The enterprise stakes are significant. In 2024, 47% of enterprise AI users admitted to making at least one major business decision based on hallucinated content. Confident-but-stale memory is a direct contributor. Gartner predicts 60% of organizations will fail to realize expected AI value by 2027 because of incohesive data governance frameworks. Staleness surviving eviction is a governance failure, not a model failure, not a retrieval failure.

What eviction needs to work correctly

Eviction policies need active freshness signals from the upstream source: not “when was this memory last accessed” but “has the source changed since this was ingested?”

MemOS (arXiv:2507.03724), published July 2025, is the most advanced memory framework currently available on this dimension. Its MemCube model tracks origin signature, provenance metadata, and lifecycle state per memory unit. This is the closest existing system to governance-aware eviction.

The gap: MemOS builds this provenance infrastructure from scratch. It doesn’t connect to the governed data infrastructure enterprises already maintain. A data catalog with active metadata (continuously updated signals, not point-in-time snapshots) already carries the freshness signals eviction policies need. The question is why memory frameworks build provenance tracking in isolation rather than connecting to the governed source that already has it.

Why the field’s attention is inverted

The AI memory literature (218 papers analyzed from 2023 Q1 through 2025 Q4) concentrates research effort on retrieval mechanisms and storage architecture. Ingestion quality and eviction provenance receive surface treatment. This inversion matters: retrieval is the most visible failure mode; ingestion is the root cause. Fixing the wrong stage is why scaling agentic AI remains elusive for most enterprises.

The survey is diagnostic: five pipeline operations identified, with retrieval and storage dominating the literature. Ingestion governance is not a recognized research category in the 218 papers analyzed. The field is optimizing the stages that are easy to measure (query latency, similarity scores, recall rates) and underinvesting in the stage where trust is determined.

McKinsey’s 2026 agentic AI analysis is explicit about what the bottleneck actually is: “one data foundation for analytics and AI — build data once, use everywhere, with clear common definitions.” This is an ingestion architecture recommendation. It describes a governed source of truth that feeds both analytics and AI. Not a retrieval recommendation. Not a vector store recommendation. This is a source governance recommendation, pointing directly at the data catalog layer.

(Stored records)
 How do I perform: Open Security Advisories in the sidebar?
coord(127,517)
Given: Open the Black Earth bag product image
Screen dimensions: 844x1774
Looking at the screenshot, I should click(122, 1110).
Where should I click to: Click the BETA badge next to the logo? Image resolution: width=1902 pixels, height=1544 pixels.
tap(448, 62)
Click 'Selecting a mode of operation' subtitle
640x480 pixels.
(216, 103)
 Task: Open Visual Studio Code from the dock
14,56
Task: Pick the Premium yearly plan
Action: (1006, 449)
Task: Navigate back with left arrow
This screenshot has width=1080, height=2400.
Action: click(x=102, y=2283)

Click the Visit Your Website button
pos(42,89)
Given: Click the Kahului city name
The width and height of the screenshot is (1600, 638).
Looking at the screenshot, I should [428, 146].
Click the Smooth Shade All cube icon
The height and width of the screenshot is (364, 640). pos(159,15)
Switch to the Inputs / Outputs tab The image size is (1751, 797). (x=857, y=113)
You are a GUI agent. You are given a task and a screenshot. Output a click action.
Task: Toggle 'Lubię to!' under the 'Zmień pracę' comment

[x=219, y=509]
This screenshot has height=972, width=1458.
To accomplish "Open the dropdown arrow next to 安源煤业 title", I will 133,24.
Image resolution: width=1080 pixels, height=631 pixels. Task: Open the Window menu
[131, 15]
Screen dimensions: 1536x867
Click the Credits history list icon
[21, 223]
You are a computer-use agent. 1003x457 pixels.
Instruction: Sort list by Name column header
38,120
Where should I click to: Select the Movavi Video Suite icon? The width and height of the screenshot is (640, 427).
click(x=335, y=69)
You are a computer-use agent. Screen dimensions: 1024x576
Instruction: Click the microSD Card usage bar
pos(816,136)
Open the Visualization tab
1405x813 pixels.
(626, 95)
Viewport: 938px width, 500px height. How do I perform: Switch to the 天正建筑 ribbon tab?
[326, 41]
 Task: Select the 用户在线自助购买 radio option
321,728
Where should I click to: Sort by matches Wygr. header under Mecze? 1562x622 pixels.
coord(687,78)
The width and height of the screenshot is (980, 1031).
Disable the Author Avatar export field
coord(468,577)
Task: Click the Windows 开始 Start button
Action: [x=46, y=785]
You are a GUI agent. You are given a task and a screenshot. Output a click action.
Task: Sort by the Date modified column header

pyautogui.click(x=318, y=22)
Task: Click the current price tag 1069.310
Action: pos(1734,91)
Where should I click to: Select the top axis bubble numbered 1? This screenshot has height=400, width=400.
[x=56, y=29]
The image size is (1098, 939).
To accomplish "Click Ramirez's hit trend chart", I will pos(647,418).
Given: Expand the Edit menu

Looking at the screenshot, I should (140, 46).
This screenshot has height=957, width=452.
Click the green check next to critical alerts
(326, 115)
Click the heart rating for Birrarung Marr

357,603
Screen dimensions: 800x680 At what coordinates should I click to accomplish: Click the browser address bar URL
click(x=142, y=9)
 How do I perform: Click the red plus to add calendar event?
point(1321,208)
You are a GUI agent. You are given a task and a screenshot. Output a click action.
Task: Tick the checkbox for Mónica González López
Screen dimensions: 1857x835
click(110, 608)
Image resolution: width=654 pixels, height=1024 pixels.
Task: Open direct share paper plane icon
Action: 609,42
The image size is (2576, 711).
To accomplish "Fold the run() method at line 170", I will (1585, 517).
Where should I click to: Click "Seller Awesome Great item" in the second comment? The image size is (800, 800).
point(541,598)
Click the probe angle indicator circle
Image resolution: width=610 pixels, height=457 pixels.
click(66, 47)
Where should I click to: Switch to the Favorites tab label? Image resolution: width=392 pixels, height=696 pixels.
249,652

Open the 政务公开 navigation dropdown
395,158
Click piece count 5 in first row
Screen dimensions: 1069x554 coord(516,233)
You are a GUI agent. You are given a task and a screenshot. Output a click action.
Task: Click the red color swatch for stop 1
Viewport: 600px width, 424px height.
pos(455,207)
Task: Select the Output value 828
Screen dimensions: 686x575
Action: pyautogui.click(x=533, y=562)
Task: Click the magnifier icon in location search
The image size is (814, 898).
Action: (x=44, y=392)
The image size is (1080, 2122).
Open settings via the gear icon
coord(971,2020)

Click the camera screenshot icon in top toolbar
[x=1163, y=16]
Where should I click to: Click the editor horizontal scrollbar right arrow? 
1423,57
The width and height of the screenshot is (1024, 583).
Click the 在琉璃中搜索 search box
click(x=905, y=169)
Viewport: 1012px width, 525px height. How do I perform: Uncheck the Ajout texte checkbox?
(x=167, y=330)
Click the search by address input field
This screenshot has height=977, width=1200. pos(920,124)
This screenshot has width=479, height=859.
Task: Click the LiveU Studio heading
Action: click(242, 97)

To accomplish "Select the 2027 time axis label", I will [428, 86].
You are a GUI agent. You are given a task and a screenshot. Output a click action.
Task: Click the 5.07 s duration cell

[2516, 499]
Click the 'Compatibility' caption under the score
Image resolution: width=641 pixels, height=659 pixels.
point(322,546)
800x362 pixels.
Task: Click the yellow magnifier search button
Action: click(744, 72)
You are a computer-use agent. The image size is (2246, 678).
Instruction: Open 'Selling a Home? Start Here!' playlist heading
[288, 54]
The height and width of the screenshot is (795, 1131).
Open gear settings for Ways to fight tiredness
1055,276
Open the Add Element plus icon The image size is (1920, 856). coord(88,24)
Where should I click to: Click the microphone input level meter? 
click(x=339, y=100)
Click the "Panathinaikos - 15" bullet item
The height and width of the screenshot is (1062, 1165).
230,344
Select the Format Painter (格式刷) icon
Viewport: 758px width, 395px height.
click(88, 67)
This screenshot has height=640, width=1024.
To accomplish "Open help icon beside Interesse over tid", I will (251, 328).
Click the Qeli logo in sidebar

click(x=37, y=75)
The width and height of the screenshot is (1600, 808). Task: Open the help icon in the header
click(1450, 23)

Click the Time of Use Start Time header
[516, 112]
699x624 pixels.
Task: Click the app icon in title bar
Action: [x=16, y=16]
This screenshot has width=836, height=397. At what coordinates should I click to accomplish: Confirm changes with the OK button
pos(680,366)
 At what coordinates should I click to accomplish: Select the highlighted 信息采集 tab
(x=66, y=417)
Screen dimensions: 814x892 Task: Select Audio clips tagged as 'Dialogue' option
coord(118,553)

What needs to be done = Continue the article on governing AI memory eviction and ingestion, picking up after its last sentence.

Task answer =
By 2028, Gartner projects that 60% of agentic analytics projects relying solely on the Model Context Protocol will fail due to the absence of a consistent semantic layer. The market is moving toward governed ingestion. The engineering community is still optimizing retrieval.

To be precise: the field is not ignoring ingestion quality entirely. Mem0’s extraction phase uses LLM importance scoring; MAGMA applies JSON schema enforcement at the ingestion boundary; MemOS tracks provenance per memory unit via its MemCube model. These are real quality controls, and they represent genuine progress. But they are all framework-level substitutes for source governance: they score and validate data after it enters the pipeline, without asking whether the source was authoritative to begin with. A relevance-scored memory from a deprecated dataset is still a deprecated memory, held with model-level confidence. Framework-level ingestion controls are necessary but not sufficient when the underlying source is ungoverned.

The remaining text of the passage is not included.